Approval of Amendment to Amended and Restated Certificate of Incorporation, as Amended, to Increase Authorized Shares

        The Stockholders are being asked to approve an amendment to the Company's Amended and Restated Certificate of Incorporation, as amended (the "Certificate"), to increase the number of authorized shares of Common Stock from 125,000,000 to 225,000,000. The Board in November 2003 adopted resolutions approving and authorizing the amendment and directing that the amendment be submitted to a vote of the Stockholders at a Special Meeting. The Board determined that the amendment is in the best interests of the Company and its Stockholders and unanimously recommends approval by the Stockholders. If the proposed amendment is approved by the Stockholders, the Board currently intends to file with the Secretary of State of the State of Delaware a Certificate of Amendment to the Certificate reflecting such amendment as soon as practicable following Stockholder approval.

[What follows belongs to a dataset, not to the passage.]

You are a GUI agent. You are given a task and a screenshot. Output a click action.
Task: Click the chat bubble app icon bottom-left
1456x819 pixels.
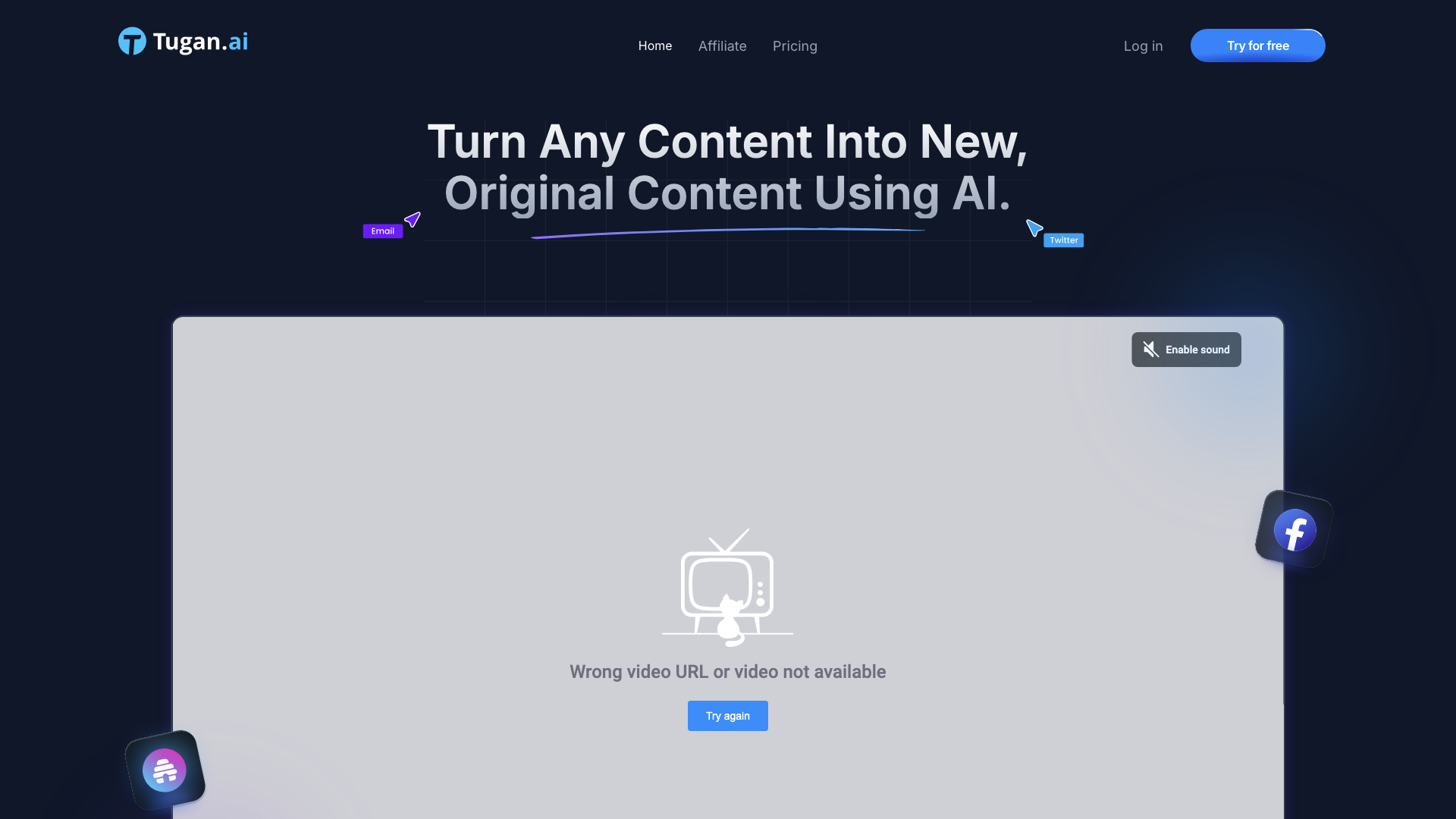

At the Company's 2003 Annual Meeting of Stockholders, a proposal was made to increase the authorized shares of Common Stock. The proposal also provided for an increase in the number of authorized shares of Series A Junior Preferred Stock. That proposal was not approved. The Proposal submitted at this Special Meeting provides only for an amendment to the Certificate to increase the authorized shares of Common Stock. It does not include any change to the Preferred Stock or the Series A Junior Preferred Stock.

The Certificate currently authorizes the issuance of up to 130,000,000 shares of stock, of which 125,000,000 shares are designated as Common Stock and 5,000,000 shares are designated as Preferred Stock. Of the 5,000,000 shares of Preferred Stock authorized, 1,250,000 shares have been designated as Series A Junior Preferred Stock. No shares of Preferred Stock or Series A Junior Preferred Stock are issued and outstanding. The proposed amendment will not, if adopted, result in an increase in the number of authorized shares of Series A Junior Preferred Stock or an increase in the total number of authorized shares of Preferred Stock. Of the 125,000,000 shares of Common Stock currently authorized, as of the close of business on November 4, 2003, there were 88,676,227 shares issued and outstanding. In addition, as of November 4, 2003, the Company has reserved up to approximately 112,500 shares of Common Stock for issuance upon the exercise of outstanding warrants, 579,800 shares of Common Stock for issuance pursuant to the Company's employee stock purchase plans and 20,987,600 shares of Common Stock for issuance pursuant to the Company's current incentive compensation plans and programs.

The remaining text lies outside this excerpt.